Хотел многое еще написать, но перервалось настроение, и посылаю письмо, какое есть.
Еще раз благодарю вас и за ваше письмо и за ваши хлопоты по моему делу.
Ваш Л. Толстой.
13 сентября.
1871 г. Октября 29. Ясная Поляна.
Любезные друзья Таня и Саша!
Давно уже я собираюсь писать вам, но вы меня знаете, и потому нечего распространяться, отчего я до сих пор сбирался. Теперь уж испорчено, во‑первых, тем, что я как будто вызван письмом Саши, а испорчено еще потому, что что бы я ни писал, мне кажется, все уже написала Соня. Нынче твое рожденье, Таня. Раз 10 уже, верно, все поминали про это. Ты завидуешь нашей жизни, а я тебе завидую. Ты без запятых, но пишешь так, что я бы желал, чтобы все так писали. От каждого твоего письма так и запахнет Кавказом. «Старик печет тыкву, Бичо не понимает, что ему кричат». И меня это так и переносит на Кавказ и в мои 22 года, когда я был там. У вас, видно, все идет отлично. Боюсь за вас только двух вещей: за Сашу, чтобы он не рассердился за что‑нибудь на кого‑нибудь из сослуживцев или начальников, а за Таню, чтобы она не нарожала по двойне много детей, а за обоих вместе, чтобы вам не жить сверх средств. Завидовать нам можно за тишину нашей семейной жизни и даже за Сашу*, который очень приятен в жизни, но не за Константина Александровича, как пишет Таня. Правда твоя, Саша, что пустее, противнее и гаже этого человека трудно найти. Ненатуральные слова, звуки, движения. Он мне противен ужасно. Жизнь наша, впрочем, еще не стала на зимнюю ногу. Я пишу книжку* (и, кажется, будет толк), но это не работа. Больше же езжу на охоту с Сашей. На днях Саша стрелял и промахнулся в стоячую лисицу. Я убил двух. Соня жалуется на тошноту и все – именно понос Левочки – принимает слишком к сердцу. Вообще – как ты хорошо знаешь, Таня, – находится в тяжелом состоянии первого периода беременности. Но все это ничего и даже хорошо. Я привык к этому, и, если б этого не было, мне как будто чего‑то недоставало бы. Тула для нас после вас совсем заглохла; я недавно ездил провожать в Москву Вареньку* (я посадил ее и поручил В. П. Минину) и удивлялся, что по улице ходят, кланяются друг другу. И мы решили с Варенькой, что это Копылов и Иванов притворяются, что и без вас они могут все то же сделать. Соня делает планы на лето, но я, как вы знаете, не делаю никаких и все жду, что велит судьба. Да и как загадывать? И беременность Сони, и целая зима впереди со всем, что может случиться и хорошего и дурного, и вы – что важнее всего. Прочтя твой план, Таня, приехать на лето к нам – все сказали, что это не может быть, – но я сказал, что, если Таня рассудила, верно, так выходит. А если это для вас выходит, то для нас выходит – счастье и, разумеется, все Самары и все дома и краски не могут быть препятствиями.
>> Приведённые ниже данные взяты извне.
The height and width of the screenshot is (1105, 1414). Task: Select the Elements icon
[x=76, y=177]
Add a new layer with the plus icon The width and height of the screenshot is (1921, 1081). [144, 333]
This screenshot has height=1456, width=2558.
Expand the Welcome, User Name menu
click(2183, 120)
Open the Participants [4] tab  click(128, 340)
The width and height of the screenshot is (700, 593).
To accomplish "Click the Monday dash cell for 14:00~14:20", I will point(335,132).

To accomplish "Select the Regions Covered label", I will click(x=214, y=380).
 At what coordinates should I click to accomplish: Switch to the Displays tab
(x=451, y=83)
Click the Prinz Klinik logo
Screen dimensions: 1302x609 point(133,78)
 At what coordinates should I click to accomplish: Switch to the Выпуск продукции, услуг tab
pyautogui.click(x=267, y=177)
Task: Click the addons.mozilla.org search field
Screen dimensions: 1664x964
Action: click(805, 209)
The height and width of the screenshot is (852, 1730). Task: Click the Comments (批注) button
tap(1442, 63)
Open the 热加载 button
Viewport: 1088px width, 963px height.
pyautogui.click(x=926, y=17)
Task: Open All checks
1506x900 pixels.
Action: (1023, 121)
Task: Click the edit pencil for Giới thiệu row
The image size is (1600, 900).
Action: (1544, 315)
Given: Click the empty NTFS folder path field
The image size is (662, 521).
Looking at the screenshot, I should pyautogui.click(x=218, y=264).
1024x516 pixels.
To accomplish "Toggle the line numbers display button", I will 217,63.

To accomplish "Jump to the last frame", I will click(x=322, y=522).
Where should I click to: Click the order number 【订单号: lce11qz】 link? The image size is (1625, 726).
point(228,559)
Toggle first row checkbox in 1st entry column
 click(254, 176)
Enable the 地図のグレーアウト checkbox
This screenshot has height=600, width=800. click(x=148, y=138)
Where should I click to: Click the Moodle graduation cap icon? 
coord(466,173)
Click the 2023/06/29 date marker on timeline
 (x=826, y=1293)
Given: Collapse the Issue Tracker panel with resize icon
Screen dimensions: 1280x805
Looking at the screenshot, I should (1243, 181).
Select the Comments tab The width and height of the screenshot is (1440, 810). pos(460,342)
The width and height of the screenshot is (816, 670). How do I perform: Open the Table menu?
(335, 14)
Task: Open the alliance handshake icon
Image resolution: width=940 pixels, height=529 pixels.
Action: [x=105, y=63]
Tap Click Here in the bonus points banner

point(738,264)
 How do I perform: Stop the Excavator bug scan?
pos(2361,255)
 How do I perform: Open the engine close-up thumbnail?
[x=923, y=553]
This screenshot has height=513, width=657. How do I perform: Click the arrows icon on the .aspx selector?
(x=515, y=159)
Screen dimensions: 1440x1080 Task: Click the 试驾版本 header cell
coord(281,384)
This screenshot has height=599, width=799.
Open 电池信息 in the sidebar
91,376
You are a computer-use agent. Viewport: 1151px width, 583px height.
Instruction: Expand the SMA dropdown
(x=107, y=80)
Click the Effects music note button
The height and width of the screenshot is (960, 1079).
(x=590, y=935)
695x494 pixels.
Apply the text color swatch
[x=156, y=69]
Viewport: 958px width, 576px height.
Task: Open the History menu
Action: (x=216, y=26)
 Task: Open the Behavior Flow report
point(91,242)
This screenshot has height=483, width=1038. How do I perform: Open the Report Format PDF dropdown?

Не понимаю, как делать планы. У меня никогда не выходят. А посмотрю на вас, все так точно. Но удивляюсь, как так жить, как Любовь Александровна*, которая, как только приедет куда‑нибудь, так живет одной мыслью и приготовлениями, как отсюда уехать.
В книжке моей будет много хорошего. И я радуюсь, как я пришлю ее вам. А на что вам книг – у вас горы и виноград и горы. Неужели Саша все так же добросовестно читает свой «Голос» в горах, а Таня зажигает лампы и блюдет тетерева? Ты написал мне о землях, о ценах их. Это меня всегда интересует. И если тебе не скучно, напиши мне еще поподробнее. Лучше бы всего случай какой‑нибудь продажи – цену, доход.
Что ты, Саша, не написал подробности обеда у государя и бала? Это всегда интересно. Васенька Перфильев, так тот после проезда государя говорит, что ему неловко садиться обедать без государя – так он привык. Тоже интересно бы знать подробности твоего представления великому князю*. Прощайте, любезные друзья, целую детей и вас.
Я бы чаще писал вам, да все мешает супруга. Точно так же как, когда я рассказываю и подготавливаю к самому важному, а она вдруг ляпнет, точно так же и расписаться боюсь о чем‑нибудь – думаю, она уже это написала.